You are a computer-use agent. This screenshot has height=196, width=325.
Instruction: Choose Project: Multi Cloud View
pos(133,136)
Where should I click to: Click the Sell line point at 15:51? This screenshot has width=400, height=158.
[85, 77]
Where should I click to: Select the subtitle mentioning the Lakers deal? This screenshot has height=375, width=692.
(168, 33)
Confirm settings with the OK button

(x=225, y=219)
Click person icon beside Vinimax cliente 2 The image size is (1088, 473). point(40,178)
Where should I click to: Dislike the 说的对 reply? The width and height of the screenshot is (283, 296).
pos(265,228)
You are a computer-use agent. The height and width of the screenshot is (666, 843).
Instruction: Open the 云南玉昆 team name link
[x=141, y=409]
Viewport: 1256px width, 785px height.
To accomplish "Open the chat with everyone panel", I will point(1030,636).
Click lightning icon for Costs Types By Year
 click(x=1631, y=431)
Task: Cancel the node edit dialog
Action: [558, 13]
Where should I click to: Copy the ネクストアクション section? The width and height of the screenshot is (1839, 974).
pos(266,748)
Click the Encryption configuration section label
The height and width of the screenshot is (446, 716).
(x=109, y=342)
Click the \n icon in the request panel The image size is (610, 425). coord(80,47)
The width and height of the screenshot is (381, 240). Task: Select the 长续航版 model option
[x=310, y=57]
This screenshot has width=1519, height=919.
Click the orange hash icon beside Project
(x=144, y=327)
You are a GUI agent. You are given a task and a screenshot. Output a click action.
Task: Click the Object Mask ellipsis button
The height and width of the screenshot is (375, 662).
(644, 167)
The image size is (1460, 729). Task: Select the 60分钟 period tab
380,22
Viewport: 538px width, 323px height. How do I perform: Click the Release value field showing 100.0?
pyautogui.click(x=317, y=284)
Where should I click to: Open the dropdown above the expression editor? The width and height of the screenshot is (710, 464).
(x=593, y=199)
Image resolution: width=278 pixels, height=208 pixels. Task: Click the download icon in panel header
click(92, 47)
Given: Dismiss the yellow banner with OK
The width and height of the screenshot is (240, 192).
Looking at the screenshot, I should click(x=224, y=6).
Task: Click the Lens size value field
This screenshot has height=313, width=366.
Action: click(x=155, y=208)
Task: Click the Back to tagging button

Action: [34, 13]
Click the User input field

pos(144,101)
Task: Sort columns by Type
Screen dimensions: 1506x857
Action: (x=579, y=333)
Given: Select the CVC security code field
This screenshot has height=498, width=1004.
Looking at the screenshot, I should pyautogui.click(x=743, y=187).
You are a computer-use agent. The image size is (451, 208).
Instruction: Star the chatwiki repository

···

*Your task*:
Show the lines where the word "agent" appears in the entries.

*Task result*:
You are a computer-use agent. This screenshot has height=196, width=325.
You are a computer-use agent. The height and width of the screenshot is (666, 843).
You are a GUI agent. You are given a task and a screenshot. Output a click action.
You are a computer-use agent. The image size is (451, 208).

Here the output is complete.